TASK DETAILS:
Switch every "GUI agent" in the items below to "UI agent", then write all the items out again with nothing else changed.

RAW RECORDS:
○ ○ ○

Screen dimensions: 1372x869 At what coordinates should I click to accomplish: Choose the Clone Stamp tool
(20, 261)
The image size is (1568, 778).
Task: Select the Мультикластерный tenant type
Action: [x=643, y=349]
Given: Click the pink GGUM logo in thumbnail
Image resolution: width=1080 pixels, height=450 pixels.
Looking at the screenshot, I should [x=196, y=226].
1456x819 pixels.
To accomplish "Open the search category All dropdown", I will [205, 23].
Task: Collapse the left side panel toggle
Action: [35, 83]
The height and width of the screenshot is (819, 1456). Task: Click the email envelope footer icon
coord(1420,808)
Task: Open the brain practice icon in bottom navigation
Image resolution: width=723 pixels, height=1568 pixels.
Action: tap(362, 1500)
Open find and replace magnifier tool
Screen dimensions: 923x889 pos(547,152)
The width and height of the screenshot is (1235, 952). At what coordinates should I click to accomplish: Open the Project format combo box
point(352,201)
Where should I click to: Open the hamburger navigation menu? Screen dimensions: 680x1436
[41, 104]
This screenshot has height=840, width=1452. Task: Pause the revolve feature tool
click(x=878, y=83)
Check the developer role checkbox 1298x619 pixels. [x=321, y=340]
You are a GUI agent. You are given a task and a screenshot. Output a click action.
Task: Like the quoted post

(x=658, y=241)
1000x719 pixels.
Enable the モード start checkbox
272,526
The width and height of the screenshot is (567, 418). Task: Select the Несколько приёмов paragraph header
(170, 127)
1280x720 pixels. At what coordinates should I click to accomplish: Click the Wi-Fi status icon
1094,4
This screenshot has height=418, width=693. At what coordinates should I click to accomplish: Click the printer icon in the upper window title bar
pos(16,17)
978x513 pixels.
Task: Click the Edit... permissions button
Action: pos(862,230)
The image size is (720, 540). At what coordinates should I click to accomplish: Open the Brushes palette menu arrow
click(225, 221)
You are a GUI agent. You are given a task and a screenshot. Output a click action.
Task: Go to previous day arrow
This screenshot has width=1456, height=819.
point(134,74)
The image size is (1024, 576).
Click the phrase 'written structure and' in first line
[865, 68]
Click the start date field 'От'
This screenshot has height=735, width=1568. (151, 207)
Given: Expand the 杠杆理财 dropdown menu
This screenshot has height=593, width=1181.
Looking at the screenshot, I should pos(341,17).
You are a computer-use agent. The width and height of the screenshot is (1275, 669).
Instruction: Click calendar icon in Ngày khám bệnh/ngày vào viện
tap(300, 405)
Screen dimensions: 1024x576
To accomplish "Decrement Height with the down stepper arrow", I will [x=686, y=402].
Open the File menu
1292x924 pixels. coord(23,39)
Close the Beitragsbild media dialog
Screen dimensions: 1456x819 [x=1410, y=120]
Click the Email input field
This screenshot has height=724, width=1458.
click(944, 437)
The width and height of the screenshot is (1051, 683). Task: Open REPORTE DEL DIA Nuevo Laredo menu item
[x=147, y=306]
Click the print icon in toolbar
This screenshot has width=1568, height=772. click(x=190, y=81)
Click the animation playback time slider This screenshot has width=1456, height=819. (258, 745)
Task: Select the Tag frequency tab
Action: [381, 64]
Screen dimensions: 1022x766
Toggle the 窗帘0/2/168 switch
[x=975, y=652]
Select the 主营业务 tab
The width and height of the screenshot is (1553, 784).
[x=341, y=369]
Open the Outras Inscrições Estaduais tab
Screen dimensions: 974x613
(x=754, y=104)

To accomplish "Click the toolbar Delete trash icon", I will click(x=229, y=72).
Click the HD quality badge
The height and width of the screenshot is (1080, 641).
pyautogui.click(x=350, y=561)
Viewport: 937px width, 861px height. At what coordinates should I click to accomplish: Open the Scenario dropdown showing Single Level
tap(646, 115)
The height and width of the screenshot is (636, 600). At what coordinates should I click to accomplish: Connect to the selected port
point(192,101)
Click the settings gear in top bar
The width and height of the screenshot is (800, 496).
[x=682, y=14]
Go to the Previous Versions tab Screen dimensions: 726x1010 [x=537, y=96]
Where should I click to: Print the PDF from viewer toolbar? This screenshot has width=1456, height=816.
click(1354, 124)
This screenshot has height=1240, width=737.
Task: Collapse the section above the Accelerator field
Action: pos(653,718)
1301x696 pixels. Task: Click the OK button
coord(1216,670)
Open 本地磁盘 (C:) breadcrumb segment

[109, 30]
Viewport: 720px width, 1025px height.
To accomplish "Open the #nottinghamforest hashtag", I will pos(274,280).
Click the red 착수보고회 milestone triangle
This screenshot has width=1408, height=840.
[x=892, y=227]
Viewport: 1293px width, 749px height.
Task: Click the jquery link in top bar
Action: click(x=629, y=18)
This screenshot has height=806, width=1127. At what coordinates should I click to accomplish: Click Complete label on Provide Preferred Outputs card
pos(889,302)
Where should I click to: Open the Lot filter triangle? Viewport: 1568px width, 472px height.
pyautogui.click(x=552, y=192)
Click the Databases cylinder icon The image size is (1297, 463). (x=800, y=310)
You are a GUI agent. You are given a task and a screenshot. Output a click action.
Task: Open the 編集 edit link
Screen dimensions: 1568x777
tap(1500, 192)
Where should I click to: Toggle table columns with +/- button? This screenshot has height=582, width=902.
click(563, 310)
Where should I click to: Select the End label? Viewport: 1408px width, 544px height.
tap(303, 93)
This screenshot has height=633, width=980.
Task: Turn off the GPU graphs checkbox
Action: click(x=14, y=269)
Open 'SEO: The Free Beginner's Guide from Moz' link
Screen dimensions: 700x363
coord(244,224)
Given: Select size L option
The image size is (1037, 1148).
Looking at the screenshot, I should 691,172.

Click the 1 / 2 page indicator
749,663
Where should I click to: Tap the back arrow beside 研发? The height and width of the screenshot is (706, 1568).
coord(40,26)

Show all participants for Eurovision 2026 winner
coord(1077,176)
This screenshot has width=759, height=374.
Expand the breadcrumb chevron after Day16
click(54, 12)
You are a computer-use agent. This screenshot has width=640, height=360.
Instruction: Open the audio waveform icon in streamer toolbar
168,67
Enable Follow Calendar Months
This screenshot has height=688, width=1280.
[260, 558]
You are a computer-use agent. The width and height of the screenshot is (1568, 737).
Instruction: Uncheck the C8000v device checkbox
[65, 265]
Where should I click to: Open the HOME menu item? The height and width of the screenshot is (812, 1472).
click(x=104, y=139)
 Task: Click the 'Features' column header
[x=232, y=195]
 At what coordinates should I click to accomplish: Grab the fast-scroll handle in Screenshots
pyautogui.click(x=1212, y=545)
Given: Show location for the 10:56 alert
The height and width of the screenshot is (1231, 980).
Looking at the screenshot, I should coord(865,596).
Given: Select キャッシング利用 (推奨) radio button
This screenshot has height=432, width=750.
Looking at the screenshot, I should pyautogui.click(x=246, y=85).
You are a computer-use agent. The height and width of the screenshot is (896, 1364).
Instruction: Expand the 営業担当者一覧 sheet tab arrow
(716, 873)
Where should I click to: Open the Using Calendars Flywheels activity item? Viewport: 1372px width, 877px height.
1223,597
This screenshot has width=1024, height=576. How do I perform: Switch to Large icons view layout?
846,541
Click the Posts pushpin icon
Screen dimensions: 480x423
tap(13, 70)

○ ○ ○

IN RESPONSE:
Screen dimensions: 1372x869 At what coordinates should I click to accomplish: Choose the Clone Stamp tool
(20, 261)
The image size is (1568, 778).
Task: Select the Мультикластерный tenant type
Action: [x=643, y=349]
Given: Click the pink GGUM logo in thumbnail
Image resolution: width=1080 pixels, height=450 pixels.
Looking at the screenshot, I should [x=196, y=226].
1456x819 pixels.
To accomplish "Open the search category All dropdown", I will [205, 23].
Task: Collapse the left side panel toggle
Action: [35, 83]
The height and width of the screenshot is (819, 1456). Task: Click the email envelope footer icon
coord(1420,808)
Task: Open the brain practice icon in bottom navigation
Image resolution: width=723 pixels, height=1568 pixels.
Action: tap(362, 1500)
Open find and replace magnifier tool
Screen dimensions: 923x889 pos(547,152)
The width and height of the screenshot is (1235, 952). At what coordinates should I click to accomplish: Open the Project format combo box
point(352,201)
Where should I click to: Open the hamburger navigation menu? Screen dimensions: 680x1436
[41, 104]
This screenshot has height=840, width=1452. Task: Pause the revolve feature tool
click(x=878, y=83)
Check the developer role checkbox 1298x619 pixels. [x=321, y=340]
You are a UI agent. You are given a task and a screenshot. Output a click action.
Task: Like the quoted post

(x=658, y=241)
1000x719 pixels.
Enable the モード start checkbox
272,526
The width and height of the screenshot is (567, 418). Task: Select the Несколько приёмов paragraph header
(170, 127)
1280x720 pixels. At what coordinates should I click to accomplish: Click the Wi-Fi status icon
1094,4
This screenshot has height=418, width=693. At what coordinates should I click to accomplish: Click the printer icon in the upper window title bar
pos(16,17)
978x513 pixels.
Task: Click the Edit... permissions button
Action: pos(862,230)
The image size is (720, 540). At what coordinates should I click to accomplish: Open the Brushes palette menu arrow
click(225, 221)
You are a UI agent. You are given a task and a screenshot. Output a click action.
Task: Go to previous day arrow
This screenshot has width=1456, height=819.
point(134,74)
The image size is (1024, 576).
Click the phrase 'written structure and' in first line
[865, 68]
Click the start date field 'От'
This screenshot has height=735, width=1568. (151, 207)
Given: Expand the 杠杆理财 dropdown menu
This screenshot has height=593, width=1181.
Looking at the screenshot, I should pos(341,17).
You are a computer-use agent. The width and height of the screenshot is (1275, 669).
Instruction: Click calendar icon in Ngày khám bệnh/ngày vào viện
tap(300, 405)
Screen dimensions: 1024x576
To accomplish "Decrement Height with the down stepper arrow", I will [x=686, y=402].
Open the File menu
1292x924 pixels. coord(23,39)
Close the Beitragsbild media dialog
Screen dimensions: 1456x819 [x=1410, y=120]
Click the Email input field
This screenshot has height=724, width=1458.
click(944, 437)
The width and height of the screenshot is (1051, 683). Task: Open REPORTE DEL DIA Nuevo Laredo menu item
[x=147, y=306]
Click the print icon in toolbar
This screenshot has width=1568, height=772. click(x=190, y=81)
Click the animation playback time slider This screenshot has width=1456, height=819. (258, 745)
Task: Select the Tag frequency tab
Action: [381, 64]
Screen dimensions: 1022x766
Toggle the 窗帘0/2/168 switch
[x=975, y=652]
Select the 主营业务 tab
The width and height of the screenshot is (1553, 784).
[x=341, y=369]
Open the Outras Inscrições Estaduais tab
Screen dimensions: 974x613
(x=754, y=104)

To accomplish "Click the toolbar Delete trash icon", I will click(x=229, y=72).
Click the HD quality badge
The height and width of the screenshot is (1080, 641).
pyautogui.click(x=350, y=561)
Viewport: 937px width, 861px height. At what coordinates should I click to accomplish: Open the Scenario dropdown showing Single Level
tap(646, 115)
The height and width of the screenshot is (636, 600). At what coordinates should I click to accomplish: Connect to the selected port
point(192,101)
Click the settings gear in top bar
The width and height of the screenshot is (800, 496).
[x=682, y=14]
Go to the Previous Versions tab Screen dimensions: 726x1010 [x=537, y=96]
Where should I click to: Print the PDF from viewer toolbar? This screenshot has width=1456, height=816.
click(1354, 124)
This screenshot has height=1240, width=737.
Task: Collapse the section above the Accelerator field
Action: pos(653,718)
1301x696 pixels. Task: Click the OK button
coord(1216,670)
Open 本地磁盘 (C:) breadcrumb segment

[109, 30]
Viewport: 720px width, 1025px height.
To accomplish "Open the #nottinghamforest hashtag", I will pos(274,280).
Click the red 착수보고회 milestone triangle
This screenshot has width=1408, height=840.
[x=892, y=227]
Viewport: 1293px width, 749px height.
Task: Click the jquery link in top bar
Action: click(x=629, y=18)
This screenshot has height=806, width=1127. At what coordinates should I click to accomplish: Click Complete label on Provide Preferred Outputs card
pos(889,302)
Where should I click to: Open the Lot filter triangle? Viewport: 1568px width, 472px height.
pyautogui.click(x=552, y=192)
Click the Databases cylinder icon The image size is (1297, 463). (x=800, y=310)
You are a UI agent. You are given a task and a screenshot. Output a click action.
Task: Open the 編集 edit link
Screen dimensions: 1568x777
tap(1500, 192)
Where should I click to: Toggle table columns with +/- button? This screenshot has height=582, width=902.
click(563, 310)
Where should I click to: Select the End label? Viewport: 1408px width, 544px height.
tap(303, 93)
This screenshot has height=633, width=980.
Task: Turn off the GPU graphs checkbox
Action: click(x=14, y=269)
Open 'SEO: The Free Beginner's Guide from Moz' link
Screen dimensions: 700x363
coord(244,224)
Given: Select size L option
The image size is (1037, 1148).
Looking at the screenshot, I should 691,172.

Click the 1 / 2 page indicator
749,663
Where should I click to: Tap the back arrow beside 研发? The height and width of the screenshot is (706, 1568).
coord(40,26)

Show all participants for Eurovision 2026 winner
coord(1077,176)
This screenshot has width=759, height=374.
Expand the breadcrumb chevron after Day16
click(54, 12)
You are a computer-use agent. This screenshot has width=640, height=360.
Instruction: Open the audio waveform icon in streamer toolbar
168,67
Enable Follow Calendar Months
This screenshot has height=688, width=1280.
[260, 558]
You are a computer-use agent. The width and height of the screenshot is (1568, 737).
Instruction: Uncheck the C8000v device checkbox
[65, 265]
Where should I click to: Open the HOME menu item? The height and width of the screenshot is (812, 1472).
click(x=104, y=139)
 Task: Click the 'Features' column header
[x=232, y=195]
 At what coordinates should I click to accomplish: Grab the fast-scroll handle in Screenshots
pyautogui.click(x=1212, y=545)
Given: Show location for the 10:56 alert
The height and width of the screenshot is (1231, 980).
Looking at the screenshot, I should coord(865,596).
Given: Select キャッシング利用 (推奨) radio button
This screenshot has height=432, width=750.
Looking at the screenshot, I should pyautogui.click(x=246, y=85).
You are a computer-use agent. The height and width of the screenshot is (896, 1364).
Instruction: Expand the 営業担当者一覧 sheet tab arrow
(716, 873)
Where should I click to: Open the Using Calendars Flywheels activity item? Viewport: 1372px width, 877px height.
1223,597
This screenshot has width=1024, height=576. How do I perform: Switch to Large icons view layout?
846,541
Click the Posts pushpin icon
Screen dimensions: 480x423
tap(13, 70)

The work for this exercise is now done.